PABC earnings up in 1Q25 as impairments fall, core income climbs



Aravinda Perera – Chairman

Pan Asia Banking Corp (PABC) reported a strong financial performance for the quarter ended March 2025, supported by loan growth, higher fee income and reduced impairment charges.

The bank reported a net interest income of Rs.3.04 billion for the January - March quarter, up 5 percent from the same period last year as the interest expense fell at a faster pace than the fall in the interest expense due to lower rates. 

The interest income declined by 9.0 percent to Rs.7.40 billion in the quarter despite the growth in loans while the interest expense fell by 17.0 percent to Rs.4.37 billion, albeit the deposits grew in tandem with the growth in loans. 

As a result the net interest margin narrowed to 4.62 percent from 4.93 percent at the end of last year. 

The bank’s gross loan book grew by Rs.6.99 billion to Rs.167.88 billion and the deposits grew by Rs.6.53 billion to Rs.197.83 billion. 

Despite the growth in loans, the bank provided Rs.122.86 million for possible bad loans or impairments compared to Rs.333.31 million in the same period a year ago.
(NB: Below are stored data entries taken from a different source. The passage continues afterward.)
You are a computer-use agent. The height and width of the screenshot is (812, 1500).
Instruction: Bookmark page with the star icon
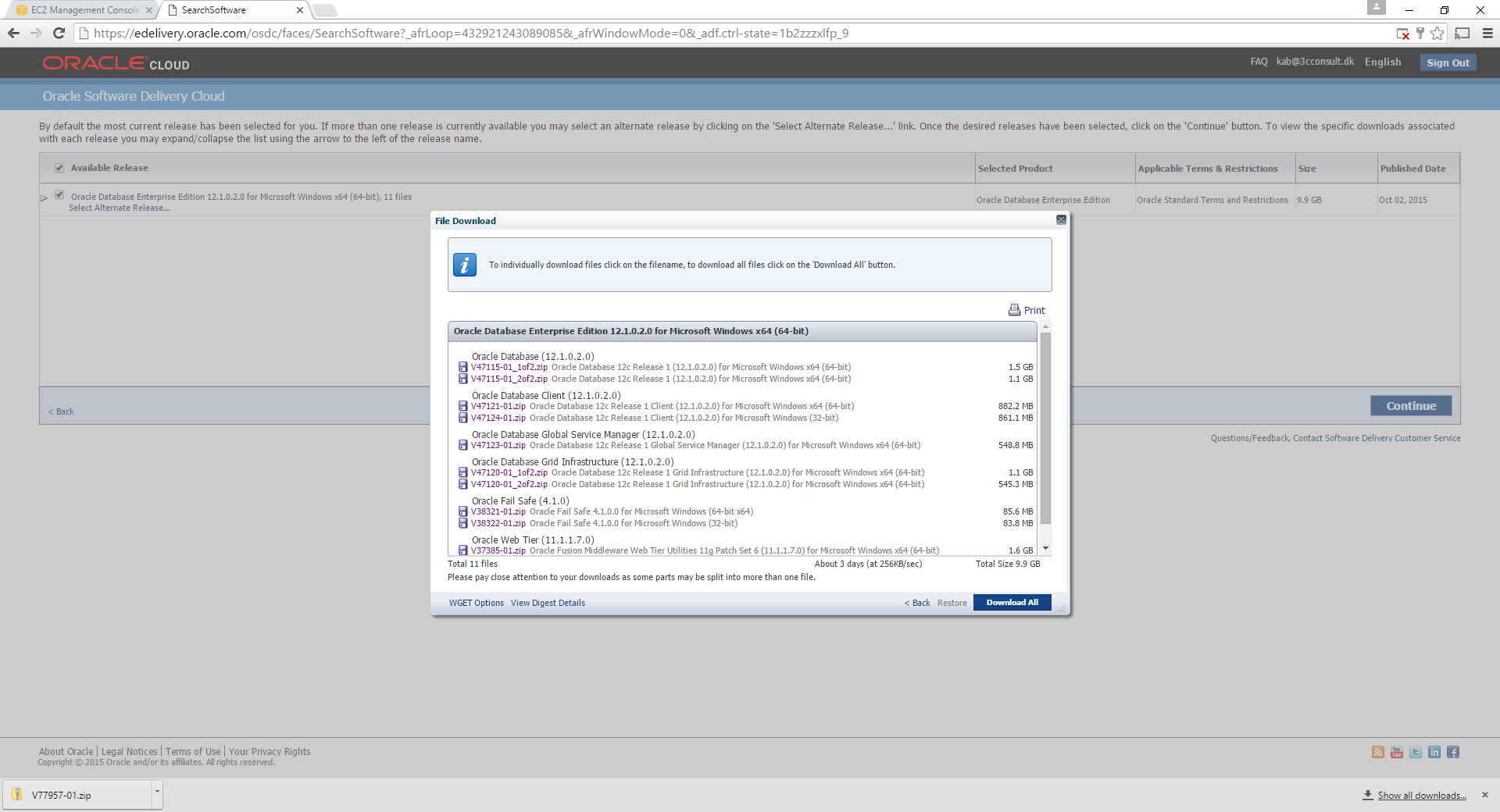click(1438, 34)
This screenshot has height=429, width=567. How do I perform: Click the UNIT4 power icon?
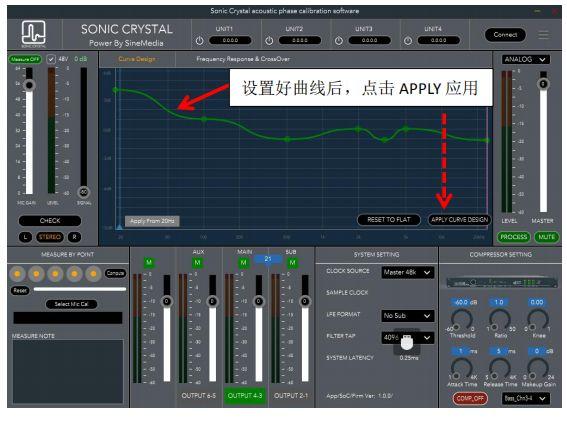408,41
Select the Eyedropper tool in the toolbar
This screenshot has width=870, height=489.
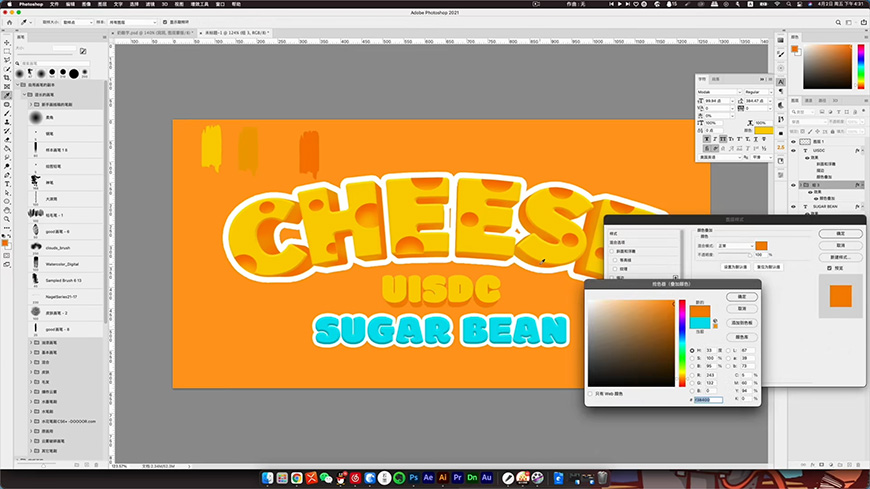6,95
This marked a 63 percent decline between the two periods. 

Naleen Edirisinghe - CEO

The December quarter saw the banks which held International Sovereign Bonds reversing large amounts as provision reversals providing a massive lift to the profits last year. 
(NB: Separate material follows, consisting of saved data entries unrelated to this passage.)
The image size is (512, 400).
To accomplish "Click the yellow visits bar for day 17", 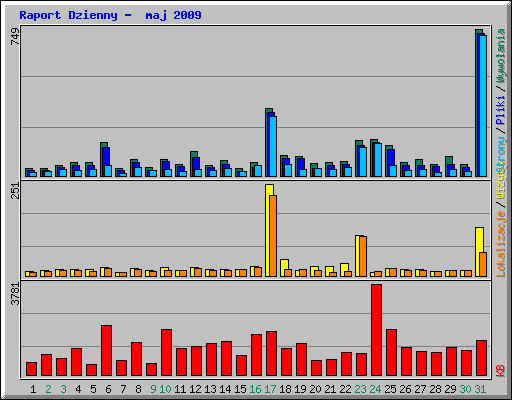I will point(268,230).
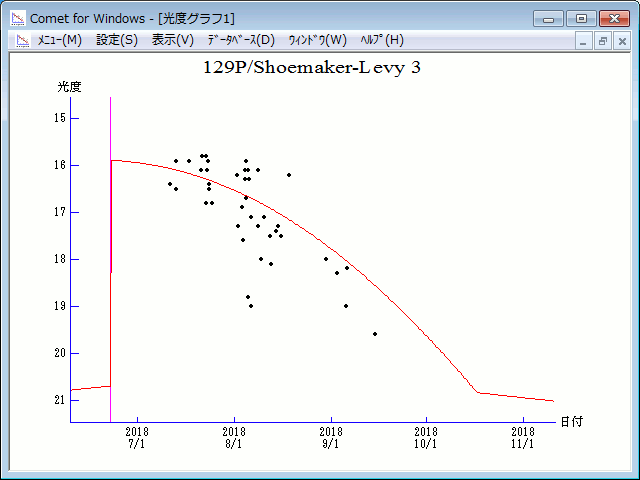Open the データベース(D) database menu
The width and height of the screenshot is (640, 480).
coord(240,40)
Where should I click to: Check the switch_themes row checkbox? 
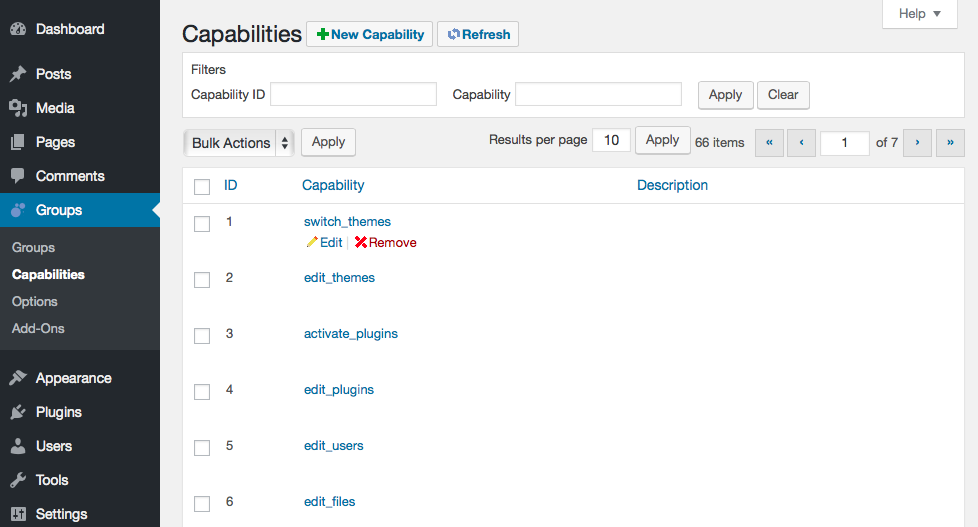202,224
For instance Pan Asia Bank reversed provisions worth Rs.5.44 billion in the December quarter last year, bulk of which was from the provisions made on the sovereign bond investments. 

The bank also saw its stage 3 loans ratio at 2.79 percent, among the lowest in the industry, coming down from 3.10 percent at the end of last year. This is despite the bank facing certain challenges from the restrictions on recoveries, the bank said. 
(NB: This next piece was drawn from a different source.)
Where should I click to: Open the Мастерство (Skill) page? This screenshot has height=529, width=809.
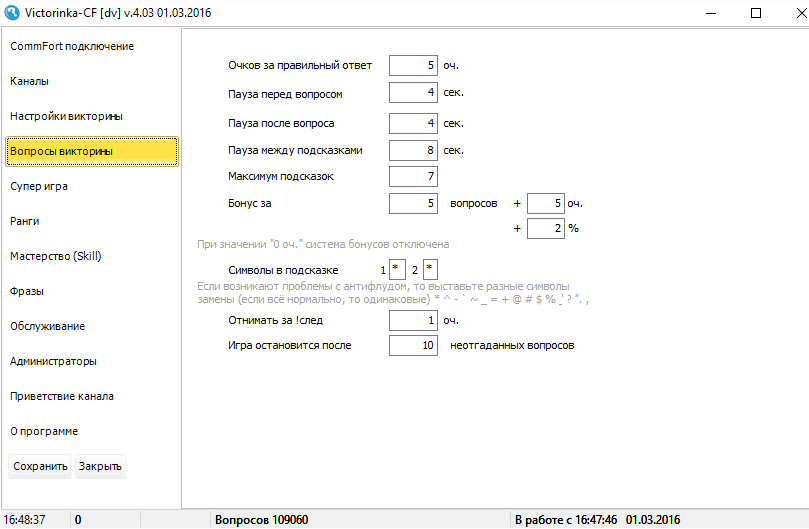click(x=56, y=256)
The bank reported earnings of Rs.2.30 a share or Rs.1.02 billion for the three months ended in March 2025 compared to Rs.0.82 a share or Rs.362.79 million reported in the same period last year. 

The net fee and commission income rose by 25 percent to Rs.497.24 million, came mainly from the loans and advances due to increased demand for credit and also from the trade and remittances.  

The efficiency level also improved as seen from the cost-to-income ratio which fell to 47 percent in the first quarter of 2025 from 52.68 percent in 2024.